■ Prompt ■
Each entry shown below is to be reproduced exactly.
[Data for this task]
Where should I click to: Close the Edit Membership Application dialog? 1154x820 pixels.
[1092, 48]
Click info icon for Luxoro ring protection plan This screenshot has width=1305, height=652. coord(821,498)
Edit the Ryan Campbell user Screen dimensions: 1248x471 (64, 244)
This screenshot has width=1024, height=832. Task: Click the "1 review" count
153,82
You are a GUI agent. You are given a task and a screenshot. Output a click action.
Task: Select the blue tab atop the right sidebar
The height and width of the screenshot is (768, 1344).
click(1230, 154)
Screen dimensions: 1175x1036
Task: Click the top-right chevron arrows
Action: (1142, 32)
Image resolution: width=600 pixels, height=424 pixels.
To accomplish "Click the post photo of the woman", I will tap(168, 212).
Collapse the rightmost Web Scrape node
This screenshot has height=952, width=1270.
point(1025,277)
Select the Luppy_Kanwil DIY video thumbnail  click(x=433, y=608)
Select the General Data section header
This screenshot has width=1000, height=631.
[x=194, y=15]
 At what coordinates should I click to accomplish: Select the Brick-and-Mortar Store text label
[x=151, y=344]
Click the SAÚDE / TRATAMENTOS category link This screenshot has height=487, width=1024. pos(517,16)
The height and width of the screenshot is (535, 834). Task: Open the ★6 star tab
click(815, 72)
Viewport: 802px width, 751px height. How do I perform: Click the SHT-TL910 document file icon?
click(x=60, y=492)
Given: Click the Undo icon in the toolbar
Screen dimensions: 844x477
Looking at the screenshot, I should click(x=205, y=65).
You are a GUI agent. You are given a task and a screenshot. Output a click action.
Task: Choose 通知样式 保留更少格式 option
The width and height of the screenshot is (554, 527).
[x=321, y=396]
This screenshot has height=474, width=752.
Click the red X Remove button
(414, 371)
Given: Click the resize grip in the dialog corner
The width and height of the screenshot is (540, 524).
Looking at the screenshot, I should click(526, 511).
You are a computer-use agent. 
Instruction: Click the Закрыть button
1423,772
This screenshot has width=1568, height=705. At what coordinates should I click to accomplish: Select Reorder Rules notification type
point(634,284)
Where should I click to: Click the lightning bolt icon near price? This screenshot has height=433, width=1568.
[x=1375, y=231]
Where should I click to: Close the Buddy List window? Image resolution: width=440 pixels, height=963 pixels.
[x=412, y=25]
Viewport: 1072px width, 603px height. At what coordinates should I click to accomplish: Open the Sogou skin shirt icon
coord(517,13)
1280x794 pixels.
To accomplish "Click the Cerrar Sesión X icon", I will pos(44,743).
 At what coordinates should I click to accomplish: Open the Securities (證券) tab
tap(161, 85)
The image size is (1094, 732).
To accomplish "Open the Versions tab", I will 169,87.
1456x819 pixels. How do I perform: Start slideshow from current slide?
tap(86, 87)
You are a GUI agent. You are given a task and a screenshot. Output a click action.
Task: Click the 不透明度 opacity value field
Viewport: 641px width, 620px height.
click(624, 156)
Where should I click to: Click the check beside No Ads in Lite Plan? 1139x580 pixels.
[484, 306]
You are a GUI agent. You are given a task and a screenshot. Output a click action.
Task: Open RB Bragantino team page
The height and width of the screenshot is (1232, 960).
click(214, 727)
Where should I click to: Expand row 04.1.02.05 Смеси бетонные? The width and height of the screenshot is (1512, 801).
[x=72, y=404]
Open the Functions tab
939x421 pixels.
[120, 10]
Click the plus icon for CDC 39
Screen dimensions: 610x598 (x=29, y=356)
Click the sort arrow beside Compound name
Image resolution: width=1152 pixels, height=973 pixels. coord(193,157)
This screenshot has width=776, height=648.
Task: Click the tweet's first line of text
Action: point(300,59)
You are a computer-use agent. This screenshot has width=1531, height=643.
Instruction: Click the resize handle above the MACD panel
[/Data for this task]
■ Result ■
Where should I click to: Close the Edit Membership Application dialog? 1154x820 pixels.
[1092, 48]
Click info icon for Luxoro ring protection plan This screenshot has width=1305, height=652. coord(821,498)
Edit the Ryan Campbell user Screen dimensions: 1248x471 (64, 244)
This screenshot has width=1024, height=832. Task: Click the "1 review" count
153,82
You are a GUI agent. You are given a task and a screenshot. Output a click action.
Task: Select the blue tab atop the right sidebar
The height and width of the screenshot is (768, 1344).
click(1230, 154)
Screen dimensions: 1175x1036
Task: Click the top-right chevron arrows
Action: (1142, 32)
Image resolution: width=600 pixels, height=424 pixels.
To accomplish "Click the post photo of the woman", I will tap(168, 212).
Collapse the rightmost Web Scrape node
This screenshot has height=952, width=1270.
point(1025,277)
Select the Luppy_Kanwil DIY video thumbnail  click(x=433, y=608)
Select the General Data section header
This screenshot has width=1000, height=631.
[x=194, y=15]
 At what coordinates should I click to accomplish: Select the Brick-and-Mortar Store text label
[x=151, y=344]
Click the SAÚDE / TRATAMENTOS category link This screenshot has height=487, width=1024. pos(517,16)
The height and width of the screenshot is (535, 834). Task: Open the ★6 star tab
click(815, 72)
Viewport: 802px width, 751px height. How do I perform: Click the SHT-TL910 document file icon?
click(x=60, y=492)
Given: Click the Undo icon in the toolbar
Screen dimensions: 844x477
Looking at the screenshot, I should click(x=205, y=65).
You are a GUI agent. You are given a task and a screenshot. Output a click action.
Task: Choose 通知样式 保留更少格式 option
The width and height of the screenshot is (554, 527).
[x=321, y=396]
This screenshot has height=474, width=752.
Click the red X Remove button
(414, 371)
Given: Click the resize grip in the dialog corner
The width and height of the screenshot is (540, 524).
Looking at the screenshot, I should click(526, 511).
You are a computer-use agent. 
Instruction: Click the Закрыть button
1423,772
This screenshot has width=1568, height=705. At what coordinates should I click to accomplish: Select Reorder Rules notification type
point(634,284)
Where should I click to: Click the lightning bolt icon near price? This screenshot has height=433, width=1568.
[x=1375, y=231]
Where should I click to: Close the Buddy List window? Image resolution: width=440 pixels, height=963 pixels.
[x=412, y=25]
Viewport: 1072px width, 603px height. At what coordinates should I click to accomplish: Open the Sogou skin shirt icon
coord(517,13)
1280x794 pixels.
To accomplish "Click the Cerrar Sesión X icon", I will pos(44,743).
 At what coordinates should I click to accomplish: Open the Securities (證券) tab
tap(161, 85)
The image size is (1094, 732).
To accomplish "Open the Versions tab", I will 169,87.
1456x819 pixels. How do I perform: Start slideshow from current slide?
tap(86, 87)
You are a GUI agent. You are given a task and a screenshot. Output a click action.
Task: Click the 不透明度 opacity value field
Viewport: 641px width, 620px height.
click(624, 156)
Where should I click to: Click the check beside No Ads in Lite Plan? 1139x580 pixels.
[484, 306]
You are a GUI agent. You are given a task and a screenshot. Output a click action.
Task: Open RB Bragantino team page
The height and width of the screenshot is (1232, 960).
click(214, 727)
Where should I click to: Expand row 04.1.02.05 Смеси бетонные? The width and height of the screenshot is (1512, 801).
[x=72, y=404]
Open the Functions tab
939x421 pixels.
[120, 10]
Click the plus icon for CDC 39
Screen dimensions: 610x598 (x=29, y=356)
Click the sort arrow beside Compound name
Image resolution: width=1152 pixels, height=973 pixels. coord(193,157)
This screenshot has width=776, height=648.
Task: Click the tweet's first line of text
Action: point(300,59)
You are a computer-use agent. This screenshot has width=1531, height=643.
Instruction: Click the resize handle above the MACD panel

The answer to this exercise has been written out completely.